Other names: None-so-Pretty, Catchfly.
Height: Up to 2 ft.
Flower Color: Brilliant magenta, pink.
Plant Type: Annual. Grows quickly, blooms heavily. Regrows next spring if seeds fall on bare ground.
It feels good to find an answer. And it is somehow ... sad. I enjoyed looking through the books, web sites, comparing pictures, guessing. I found an answer and lost a mystery. I think I need to find another one. This time it could be in my garage. Another stranger. I knew its name, but forgot it. It's huge and very particular. I killed it once, but it survived. Well, it is a different story.
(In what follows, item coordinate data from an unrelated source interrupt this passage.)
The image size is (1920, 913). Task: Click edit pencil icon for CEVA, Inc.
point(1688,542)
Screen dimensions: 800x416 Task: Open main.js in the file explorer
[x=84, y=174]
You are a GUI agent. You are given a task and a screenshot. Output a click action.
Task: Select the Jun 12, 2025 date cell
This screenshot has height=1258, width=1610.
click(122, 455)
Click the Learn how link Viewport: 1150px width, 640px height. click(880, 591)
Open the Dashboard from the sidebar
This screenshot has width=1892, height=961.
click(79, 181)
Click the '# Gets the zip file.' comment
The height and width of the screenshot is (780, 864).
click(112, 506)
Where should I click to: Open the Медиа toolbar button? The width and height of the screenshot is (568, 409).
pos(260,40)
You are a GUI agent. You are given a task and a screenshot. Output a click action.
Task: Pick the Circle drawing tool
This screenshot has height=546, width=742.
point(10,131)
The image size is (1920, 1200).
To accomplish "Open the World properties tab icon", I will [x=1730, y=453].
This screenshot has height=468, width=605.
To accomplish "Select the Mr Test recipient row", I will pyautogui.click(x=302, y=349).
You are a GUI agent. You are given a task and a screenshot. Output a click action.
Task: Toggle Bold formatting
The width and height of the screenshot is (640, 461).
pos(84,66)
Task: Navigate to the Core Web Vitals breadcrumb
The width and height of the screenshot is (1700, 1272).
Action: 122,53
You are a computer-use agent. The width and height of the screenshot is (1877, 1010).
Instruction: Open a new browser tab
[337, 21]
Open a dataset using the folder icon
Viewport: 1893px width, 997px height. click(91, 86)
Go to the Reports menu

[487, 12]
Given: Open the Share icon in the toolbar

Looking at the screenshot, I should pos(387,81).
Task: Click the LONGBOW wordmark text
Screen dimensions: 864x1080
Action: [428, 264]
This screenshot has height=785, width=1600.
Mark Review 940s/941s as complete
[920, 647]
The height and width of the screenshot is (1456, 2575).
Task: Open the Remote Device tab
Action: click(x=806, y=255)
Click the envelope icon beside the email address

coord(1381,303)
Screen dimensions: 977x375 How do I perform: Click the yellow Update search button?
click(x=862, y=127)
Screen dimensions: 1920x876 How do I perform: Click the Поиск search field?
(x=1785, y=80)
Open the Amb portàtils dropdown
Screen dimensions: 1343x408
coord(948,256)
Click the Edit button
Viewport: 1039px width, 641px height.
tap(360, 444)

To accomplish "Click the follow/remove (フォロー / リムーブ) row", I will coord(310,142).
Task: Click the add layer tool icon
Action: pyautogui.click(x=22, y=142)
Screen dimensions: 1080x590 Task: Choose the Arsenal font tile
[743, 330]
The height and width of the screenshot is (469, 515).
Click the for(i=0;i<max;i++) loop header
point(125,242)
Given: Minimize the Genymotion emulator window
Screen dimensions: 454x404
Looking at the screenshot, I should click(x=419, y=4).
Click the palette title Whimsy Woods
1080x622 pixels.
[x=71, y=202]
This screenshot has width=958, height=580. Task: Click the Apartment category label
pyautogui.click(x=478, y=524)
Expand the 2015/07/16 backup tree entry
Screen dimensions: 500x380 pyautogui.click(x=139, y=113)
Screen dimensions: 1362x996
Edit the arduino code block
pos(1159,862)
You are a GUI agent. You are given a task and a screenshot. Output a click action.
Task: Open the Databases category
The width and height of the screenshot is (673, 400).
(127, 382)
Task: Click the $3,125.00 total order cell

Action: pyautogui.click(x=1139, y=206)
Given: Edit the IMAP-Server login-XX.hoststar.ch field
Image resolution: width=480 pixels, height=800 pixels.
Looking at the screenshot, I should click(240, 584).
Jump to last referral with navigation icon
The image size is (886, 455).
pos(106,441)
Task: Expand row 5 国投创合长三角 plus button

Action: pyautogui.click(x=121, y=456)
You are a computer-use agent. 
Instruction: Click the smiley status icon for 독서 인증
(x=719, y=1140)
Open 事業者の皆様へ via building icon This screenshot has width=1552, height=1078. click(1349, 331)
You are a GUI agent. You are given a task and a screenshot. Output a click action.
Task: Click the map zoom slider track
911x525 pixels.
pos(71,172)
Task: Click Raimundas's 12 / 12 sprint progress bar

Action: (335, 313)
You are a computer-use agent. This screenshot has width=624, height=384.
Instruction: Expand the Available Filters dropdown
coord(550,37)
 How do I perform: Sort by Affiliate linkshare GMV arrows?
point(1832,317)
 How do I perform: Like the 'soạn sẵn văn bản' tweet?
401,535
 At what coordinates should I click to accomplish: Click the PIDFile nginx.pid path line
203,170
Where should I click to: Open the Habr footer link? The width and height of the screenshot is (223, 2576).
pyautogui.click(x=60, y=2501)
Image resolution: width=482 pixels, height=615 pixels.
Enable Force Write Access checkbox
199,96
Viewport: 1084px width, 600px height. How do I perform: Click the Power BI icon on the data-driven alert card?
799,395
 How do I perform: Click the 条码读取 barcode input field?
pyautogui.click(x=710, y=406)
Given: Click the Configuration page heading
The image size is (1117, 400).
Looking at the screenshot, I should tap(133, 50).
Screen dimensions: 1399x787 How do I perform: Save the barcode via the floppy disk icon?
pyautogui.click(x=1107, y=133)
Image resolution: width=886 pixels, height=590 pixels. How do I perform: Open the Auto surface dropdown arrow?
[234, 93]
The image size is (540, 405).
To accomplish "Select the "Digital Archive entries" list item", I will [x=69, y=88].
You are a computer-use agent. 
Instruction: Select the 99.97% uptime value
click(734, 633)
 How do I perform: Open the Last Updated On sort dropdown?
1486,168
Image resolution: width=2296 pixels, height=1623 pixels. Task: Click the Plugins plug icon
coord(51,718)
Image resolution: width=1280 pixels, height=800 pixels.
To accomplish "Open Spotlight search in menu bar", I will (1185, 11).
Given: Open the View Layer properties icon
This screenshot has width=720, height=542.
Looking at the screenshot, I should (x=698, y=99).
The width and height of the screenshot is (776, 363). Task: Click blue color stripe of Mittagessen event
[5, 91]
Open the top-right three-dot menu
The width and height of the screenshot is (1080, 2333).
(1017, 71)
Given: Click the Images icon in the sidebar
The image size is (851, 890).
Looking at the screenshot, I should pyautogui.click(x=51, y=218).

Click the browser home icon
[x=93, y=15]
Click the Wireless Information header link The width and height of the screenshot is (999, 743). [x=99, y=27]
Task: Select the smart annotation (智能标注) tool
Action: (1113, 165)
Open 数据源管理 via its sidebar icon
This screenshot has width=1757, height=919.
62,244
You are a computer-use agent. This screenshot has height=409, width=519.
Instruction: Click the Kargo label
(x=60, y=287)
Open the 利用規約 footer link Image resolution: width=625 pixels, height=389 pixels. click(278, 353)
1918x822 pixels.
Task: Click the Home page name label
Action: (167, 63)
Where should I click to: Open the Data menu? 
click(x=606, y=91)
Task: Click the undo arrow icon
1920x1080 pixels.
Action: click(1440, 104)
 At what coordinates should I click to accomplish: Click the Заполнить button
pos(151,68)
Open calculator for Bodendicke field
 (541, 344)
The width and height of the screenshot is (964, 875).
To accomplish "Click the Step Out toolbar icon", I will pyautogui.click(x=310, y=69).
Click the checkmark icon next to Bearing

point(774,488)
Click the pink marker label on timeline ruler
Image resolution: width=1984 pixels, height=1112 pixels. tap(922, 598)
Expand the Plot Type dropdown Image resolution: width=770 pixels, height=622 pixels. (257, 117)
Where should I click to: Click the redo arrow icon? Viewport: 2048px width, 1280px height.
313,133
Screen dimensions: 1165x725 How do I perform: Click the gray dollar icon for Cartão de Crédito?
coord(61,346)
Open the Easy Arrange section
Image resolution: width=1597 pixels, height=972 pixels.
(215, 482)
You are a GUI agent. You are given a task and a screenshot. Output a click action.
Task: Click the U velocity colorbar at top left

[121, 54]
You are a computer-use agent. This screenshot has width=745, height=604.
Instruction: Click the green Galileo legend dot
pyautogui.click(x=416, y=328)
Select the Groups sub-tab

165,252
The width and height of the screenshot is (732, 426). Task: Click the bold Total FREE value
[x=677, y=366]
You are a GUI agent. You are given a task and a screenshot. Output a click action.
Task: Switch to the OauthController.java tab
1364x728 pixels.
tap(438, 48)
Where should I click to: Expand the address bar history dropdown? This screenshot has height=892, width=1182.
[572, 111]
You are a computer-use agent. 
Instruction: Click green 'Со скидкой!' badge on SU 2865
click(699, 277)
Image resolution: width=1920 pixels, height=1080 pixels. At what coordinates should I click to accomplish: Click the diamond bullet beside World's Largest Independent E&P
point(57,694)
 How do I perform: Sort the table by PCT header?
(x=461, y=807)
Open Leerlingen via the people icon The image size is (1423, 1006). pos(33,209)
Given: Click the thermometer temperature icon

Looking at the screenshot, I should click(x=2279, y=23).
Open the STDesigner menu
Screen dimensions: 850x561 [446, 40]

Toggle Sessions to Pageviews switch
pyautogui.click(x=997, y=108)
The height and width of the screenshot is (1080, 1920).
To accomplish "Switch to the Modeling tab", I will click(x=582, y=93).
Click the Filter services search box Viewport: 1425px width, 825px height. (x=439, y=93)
Silene armeria, commonly known as the Sweet William Catchfly, is a plant of the family Caryophyllaceae. Originally a native of Europe, it has become widespread in the USA. A small-growing form is known as Dwarf Catchfly. The name comes from the way in which small insects are trapped by the sticky sap exuded onto the stem. However it is not currently regarded as a carnivorous plant, though it has been identified as a carnivorous plant in the past.
Williams, Amy. (1913). Carnivorous plants of Ohio. The Ohio Naturalist, 13(5): 97-99.